Excerpt to read.
******************************
BIKING THROUGH THE SUN-DRENCHED VINEYARDS of southern France in October 2021, caffeinated and high on life, I asked myself: What am I capable of teaching?
I was thinking of John Taylor Gatto, the award-winning schoolteacher who quit his post in New York City public schools after 26 years to write about the problems inherent in modern education—and who subsequently inspired me to design my own undergraduate degree in alternative education theory.
One of Gatto’s concrete suggestions for education reform—one that initially rubbed me the wrong way—was that no one under 40 should be allowed to teach. Young teachers lack sufficient perspective and experience, Gatto argued. Let’s waive the college degree requirement, decertify the profession, and let anyone with something of value offer it… as long as they’re over 40.
I can argue both sides of that proposition. But on this breezy morning outside of Vaison-la-Romaine, in the middle of a 6-week, 5-country bike tour, I was suspending judgement and accepting Gatto’s provocative challenge. Next year, I turn 40. If this is when I might be capable of teaching something valuable to young people, what is it?
The answer came quickly: travel, adventure, and entrepreneurship.
These were the pursuits I’d studied, lived, and shared with young people for 15+ years already. If there’s anything I can teach, that’s it.
Pedaling faster with excitement, I continued my internal dialogue: Yes! I have something to offer the world! But how?
I’d already made plans to visit a new corner of Argentina—El Chaltén, in far southern Patagonia—just a few months later. There, I suspected, I might find a hostel to rent. And in this hostel, perhaps I could run an educational retreat for American teenagers, as I’d done a few times before. Why not make it a “Travel, Adventure, Entrepreneurship” retreat? My mind flew into trip-planning mode, and before long I was cooking up a new program.
******************************
Dataset.
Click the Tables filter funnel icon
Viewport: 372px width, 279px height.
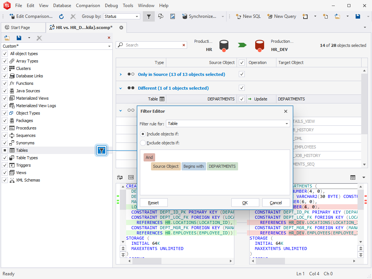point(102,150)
******************************
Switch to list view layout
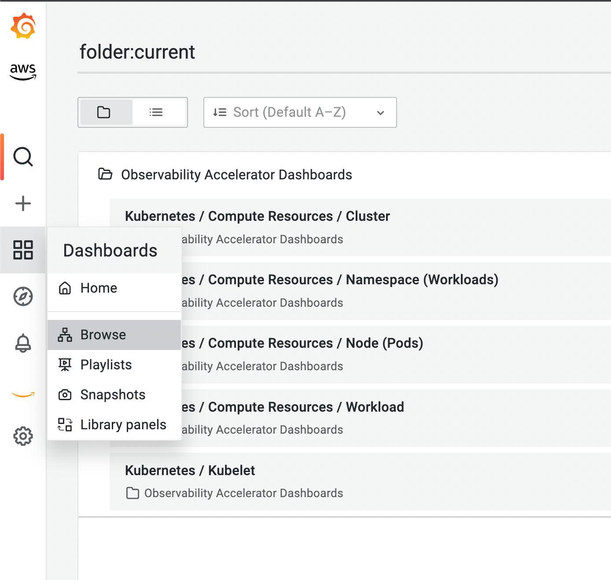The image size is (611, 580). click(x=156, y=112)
******************************
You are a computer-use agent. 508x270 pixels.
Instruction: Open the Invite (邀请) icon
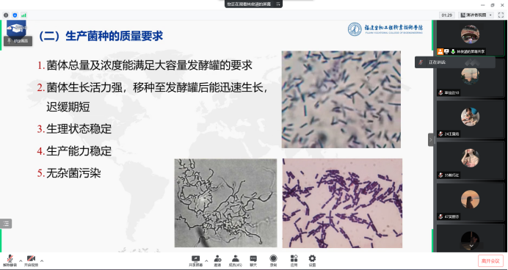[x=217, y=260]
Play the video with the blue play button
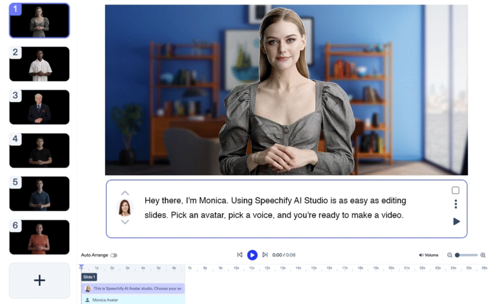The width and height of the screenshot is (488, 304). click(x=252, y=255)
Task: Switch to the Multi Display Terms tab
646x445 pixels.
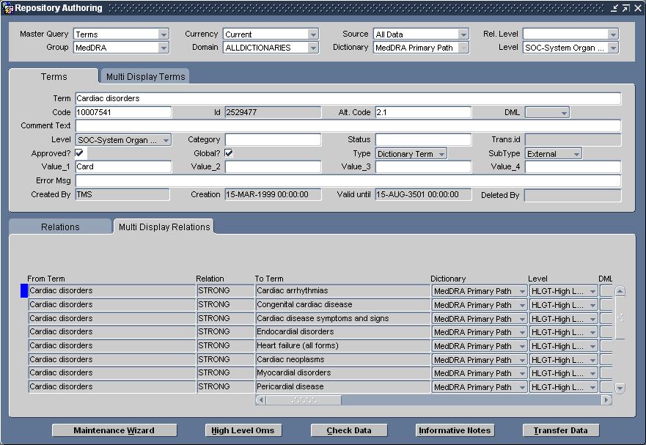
******************************
What this exercise asks.
#1 Update the bike tour passage from "These were the" up to and including "world! But how?", changing "excitement" to "joy".
#2 Answer these questions about the bike tour passage:
(a) For how many years did Gatto teach in New York City public schools?
(b) How many countries did the bike tour cover?
(c) Which place in Argentina did the writer plan to visit?
The entries come from a different source than the text.

Task-by-task answers.
#1
These were the pursuits I’d studied, lived, and shared with young people for 15+ years already. If there’s anything I can teach, that’s it.
Pedaling faster with joy, I continued my internal dialogue: Yes! I have something to offer the world! But how?

#2
(a) 26 years
(b) 5 countries
(c) El Chaltén, in far southern Patagonia